> Document passage:
++++++
On Tue, Sep 27, 2022 at 11:42:53AM -0700, Abhinav Kumar wrote:
> On 9/27/2022 12:14 AM, Johan Hovold wrote:
> > On Mon, Sep 26, 2022 at 11:17:20AM -0700, Abhinav Kumar wrote:
> >> On 9/13/2022 1:53 AM, Johan Hovold wrote:
> >>> Drop the overly defensive modeset sanity checks of function parameters
> >>> which have already been checked or used by the callers.
> >>>
> >>> Reviewed-by: Dmitry Baryshkov <[email protected]>
> >>> Signed-off-by: Johan Hovold <[email protected]>
> >>
> >> The change LGTM, hence
> >>
> >> Reviewed-by: Abhinav Kumar <[email protected]>
> >>
> >> I think we can use below fixes tag so that we can pick up this entire
> >> series for the fixes cycle.
> >>
> >> Fixes: c943b4948b58 ("drm/msm/dp: add displayPort driver support")
> >
> > Perhaps that's a requirement for drm, but I wouldn't add a Fixes tag for
> > this otherwise as it's not a bug.
> >
> > You also have to watch out for Sasha and his autosel scripts which will
> > probably try to backport this to stable if it finds a Fixes tag.
> Discussed with Rob on IRC, we will apply everything except the last two
> patches of this series in the -fixes and take these two for the next
> kernel rev push.
So the fixes go in 6.0 and the two follow-on cleanups in 6.1? Or did you
mean 6.1 and 6.2?
++++++
> Information shown:
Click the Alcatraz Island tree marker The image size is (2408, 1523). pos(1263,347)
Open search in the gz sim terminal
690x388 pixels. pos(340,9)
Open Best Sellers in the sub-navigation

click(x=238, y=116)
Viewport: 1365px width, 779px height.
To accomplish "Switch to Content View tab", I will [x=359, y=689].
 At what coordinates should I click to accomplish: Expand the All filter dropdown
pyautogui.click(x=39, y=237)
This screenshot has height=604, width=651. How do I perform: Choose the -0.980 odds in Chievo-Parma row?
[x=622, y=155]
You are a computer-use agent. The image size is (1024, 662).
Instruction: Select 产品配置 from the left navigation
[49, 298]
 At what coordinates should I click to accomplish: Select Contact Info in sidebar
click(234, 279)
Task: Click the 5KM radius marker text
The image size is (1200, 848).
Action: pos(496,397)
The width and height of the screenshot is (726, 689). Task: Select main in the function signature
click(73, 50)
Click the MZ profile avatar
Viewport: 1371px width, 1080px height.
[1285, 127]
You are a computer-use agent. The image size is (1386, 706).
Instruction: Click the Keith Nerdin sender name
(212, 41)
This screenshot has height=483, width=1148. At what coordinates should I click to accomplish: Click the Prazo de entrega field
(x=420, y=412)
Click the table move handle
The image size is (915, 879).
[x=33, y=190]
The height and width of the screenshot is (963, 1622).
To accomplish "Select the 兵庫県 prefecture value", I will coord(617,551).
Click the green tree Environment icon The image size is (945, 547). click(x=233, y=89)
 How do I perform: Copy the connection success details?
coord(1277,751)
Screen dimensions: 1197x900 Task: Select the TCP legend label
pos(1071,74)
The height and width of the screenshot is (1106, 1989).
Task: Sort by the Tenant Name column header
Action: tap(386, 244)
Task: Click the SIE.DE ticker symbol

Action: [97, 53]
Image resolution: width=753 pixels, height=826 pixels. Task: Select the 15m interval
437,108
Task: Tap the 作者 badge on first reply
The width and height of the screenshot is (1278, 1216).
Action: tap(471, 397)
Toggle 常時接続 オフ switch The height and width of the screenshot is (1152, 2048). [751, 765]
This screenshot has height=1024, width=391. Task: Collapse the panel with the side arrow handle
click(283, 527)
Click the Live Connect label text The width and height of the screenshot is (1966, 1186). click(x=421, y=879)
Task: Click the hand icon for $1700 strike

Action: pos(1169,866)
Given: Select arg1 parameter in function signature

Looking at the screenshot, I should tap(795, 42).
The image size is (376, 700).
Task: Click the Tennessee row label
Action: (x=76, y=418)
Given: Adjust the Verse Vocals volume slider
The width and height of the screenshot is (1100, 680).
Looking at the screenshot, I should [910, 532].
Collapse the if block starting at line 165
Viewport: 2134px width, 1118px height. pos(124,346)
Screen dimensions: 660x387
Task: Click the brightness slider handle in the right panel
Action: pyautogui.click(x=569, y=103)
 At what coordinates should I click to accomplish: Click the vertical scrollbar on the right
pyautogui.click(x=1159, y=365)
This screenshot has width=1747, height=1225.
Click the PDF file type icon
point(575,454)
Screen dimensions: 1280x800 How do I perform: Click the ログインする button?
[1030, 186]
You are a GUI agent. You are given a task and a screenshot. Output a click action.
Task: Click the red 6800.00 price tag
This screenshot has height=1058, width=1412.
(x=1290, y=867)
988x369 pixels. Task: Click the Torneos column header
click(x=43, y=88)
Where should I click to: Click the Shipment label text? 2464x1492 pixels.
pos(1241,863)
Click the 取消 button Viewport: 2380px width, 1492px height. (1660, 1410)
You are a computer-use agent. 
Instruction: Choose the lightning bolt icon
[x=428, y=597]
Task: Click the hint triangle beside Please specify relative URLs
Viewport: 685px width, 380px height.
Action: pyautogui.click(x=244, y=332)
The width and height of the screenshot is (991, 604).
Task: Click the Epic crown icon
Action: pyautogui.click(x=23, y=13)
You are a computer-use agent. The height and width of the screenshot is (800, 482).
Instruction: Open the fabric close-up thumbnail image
++++++
> What you need to do:
**a.** Reproduce the passage of the kernel patch discussion that starts at "On Tue, Sep" and ends at "by the callers.".
**b.** Extend the kernel patch discussion past its final line.
The rows play no part in what comes next.

> Task-by-task outputs:
**a.**
On Tue, Sep 27, 2022 at 11:42:53AM -0700, Abhinav Kumar wrote:
> On 9/27/2022 12:14 AM, Johan Hovold wrote:
> > On Mon, Sep 26, 2022 at 11:17:20AM -0700, Abhinav Kumar wrote:
> >> On 9/13/2022 1:53 AM, Johan Hovold wrote:
> >>> Drop the overly defensive modeset sanity checks of function parameters
> >>> which have already been checked or used by the callers.

**b.**
Johan
On 9/28/2022 5:24 AM, Johan Hovold wrote:
> On Tue, Sep 27, 2022 at 11:42:53AM -0700, Abhinav Kumar wrote:
>> On 9/27/2022 12:14 AM, Johan Hovold wrote:
>>> On Mon, Sep 26, 2022 at 11:17:20AM -0700, Abhinav Kumar wrote:
>>>> On 9/13/2022 1:53 AM, Johan Hovold wrote:
>>>>> Drop the overly defensive modeset sanity checks of function parameters
>>>>> which have already been checked or used by the callers.
>>>>>
>>>>> Reviewed-by: Dmitry Baryshkov <[email protected]>
>>>>> Signed-off-by: Johan Hovold <[email protected]>
>>>>
>>>> The change LGTM, hence
>>>>
>>>> Reviewed-by: Abhinav Kumar <[email protected]>
>>>>
>>>> I think we can use below fixes tag so that we can pick up this entire
>>>> series for the fixes cycle.
>>>>
>>>> Fixes: c943b4948b58 ("drm/msm/dp: add displayPort driver support")
>>>
>>> Perhaps that's a requirement for drm, but I wouldn't add a Fixes tag for
>>> this otherwise as it's not a bug.
>>>
>>> You also have to watch out for Sasha and his autosel scripts which will
>>> probably try to backport this to stable if it finds a Fixes tag.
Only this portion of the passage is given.